◆ WHAT YOU SHOULD DO:
Copy all lines holding the word "below" from the entries.

◆ INPUT FOR THIS TASK:
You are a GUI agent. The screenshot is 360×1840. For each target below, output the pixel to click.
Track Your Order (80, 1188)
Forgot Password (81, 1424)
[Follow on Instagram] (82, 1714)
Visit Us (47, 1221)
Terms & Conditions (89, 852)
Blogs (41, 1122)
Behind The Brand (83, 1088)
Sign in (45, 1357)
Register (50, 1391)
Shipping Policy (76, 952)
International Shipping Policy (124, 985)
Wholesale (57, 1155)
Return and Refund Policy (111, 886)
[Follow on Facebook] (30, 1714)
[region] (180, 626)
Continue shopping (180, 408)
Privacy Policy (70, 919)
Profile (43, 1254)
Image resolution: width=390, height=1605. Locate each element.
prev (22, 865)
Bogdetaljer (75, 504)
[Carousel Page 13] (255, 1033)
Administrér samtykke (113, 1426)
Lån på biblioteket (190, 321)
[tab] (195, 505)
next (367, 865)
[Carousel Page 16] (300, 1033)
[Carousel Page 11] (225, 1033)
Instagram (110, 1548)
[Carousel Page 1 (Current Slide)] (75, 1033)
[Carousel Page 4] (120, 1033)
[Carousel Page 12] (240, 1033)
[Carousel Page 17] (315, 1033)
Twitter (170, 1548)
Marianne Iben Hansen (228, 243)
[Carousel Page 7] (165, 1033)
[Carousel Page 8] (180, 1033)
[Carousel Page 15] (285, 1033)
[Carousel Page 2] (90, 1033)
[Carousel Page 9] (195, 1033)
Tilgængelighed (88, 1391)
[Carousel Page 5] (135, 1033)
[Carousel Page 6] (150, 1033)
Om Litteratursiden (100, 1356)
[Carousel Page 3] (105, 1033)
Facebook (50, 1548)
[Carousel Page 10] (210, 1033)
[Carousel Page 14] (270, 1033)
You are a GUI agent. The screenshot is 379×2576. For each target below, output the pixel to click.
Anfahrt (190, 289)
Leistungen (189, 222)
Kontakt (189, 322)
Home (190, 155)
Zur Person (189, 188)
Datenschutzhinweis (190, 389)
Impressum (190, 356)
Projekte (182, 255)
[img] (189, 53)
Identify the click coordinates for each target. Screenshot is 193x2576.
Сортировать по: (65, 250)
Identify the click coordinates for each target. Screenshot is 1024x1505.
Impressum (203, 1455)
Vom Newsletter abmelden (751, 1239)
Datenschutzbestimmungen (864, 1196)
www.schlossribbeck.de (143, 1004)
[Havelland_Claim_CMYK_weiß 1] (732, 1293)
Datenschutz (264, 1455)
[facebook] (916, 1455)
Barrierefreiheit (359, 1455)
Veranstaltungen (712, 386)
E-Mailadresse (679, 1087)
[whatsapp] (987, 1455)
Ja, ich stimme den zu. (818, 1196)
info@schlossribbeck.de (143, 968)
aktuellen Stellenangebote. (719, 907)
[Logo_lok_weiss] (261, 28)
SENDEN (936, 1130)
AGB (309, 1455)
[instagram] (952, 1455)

◆ ANSWER BOX:
You are a GUI agent. The screenshot is 360×1840. For each target below, output the pixel to click.
You are a GUI agent. The screenshot is 379×2576. For each target below, output the pixel to click.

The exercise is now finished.